- _What you will do_
Reproduce every line in the listing that contains the word "Delivery".

- _The input_

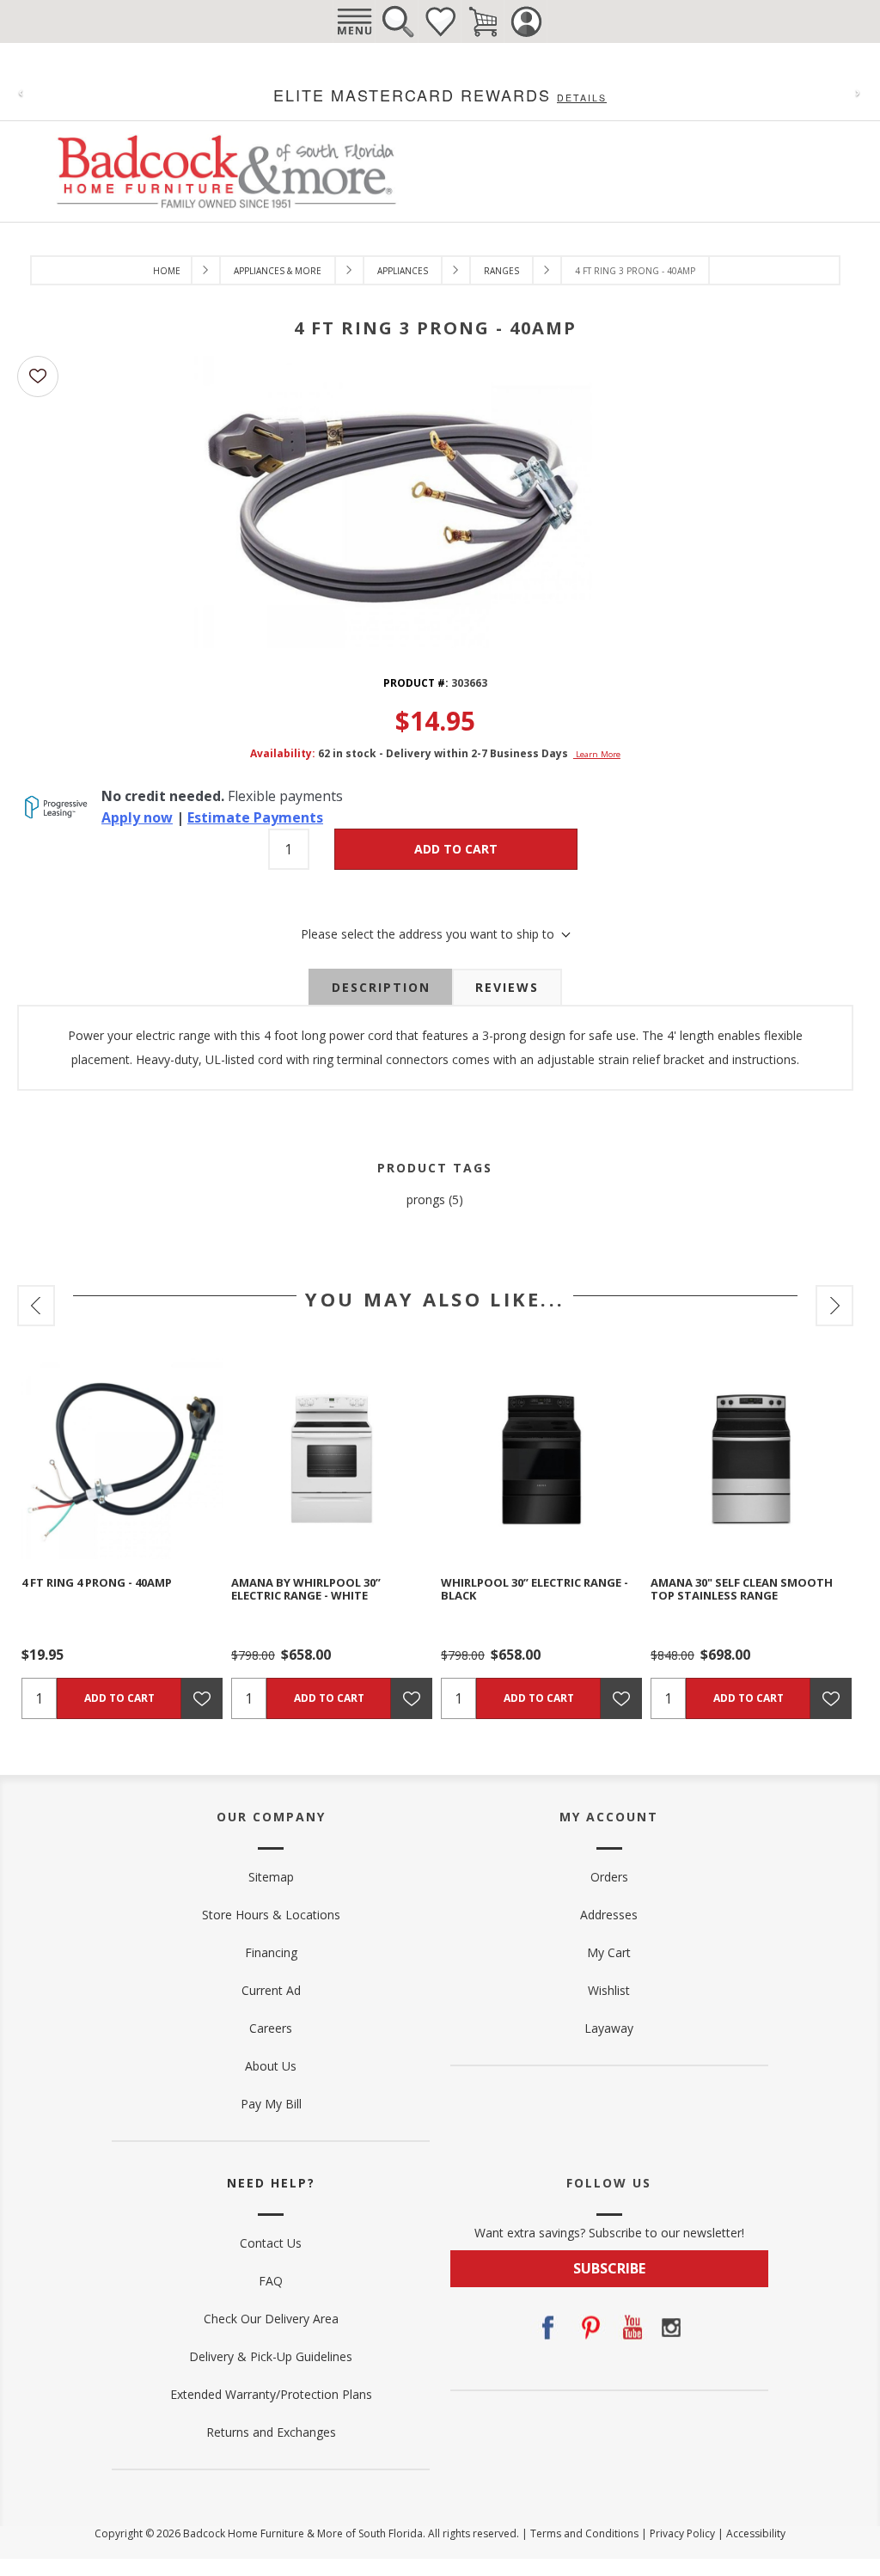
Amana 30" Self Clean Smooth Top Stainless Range (742, 1588)
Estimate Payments (255, 817)
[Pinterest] (588, 2327)
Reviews (507, 987)
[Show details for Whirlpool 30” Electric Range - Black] (541, 1458)
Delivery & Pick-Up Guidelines (270, 2356)
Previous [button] (36, 1305)
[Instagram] (671, 2327)
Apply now (137, 817)
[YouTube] (630, 2327)
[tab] (381, 988)
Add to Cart (456, 849)
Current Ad (271, 1990)
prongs (425, 1199)
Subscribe (609, 2268)
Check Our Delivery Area (271, 2318)
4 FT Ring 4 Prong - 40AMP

- _Result_
Delivery & Pick-Up Guidelines (270, 2356)
Check Our Delivery Area (271, 2318)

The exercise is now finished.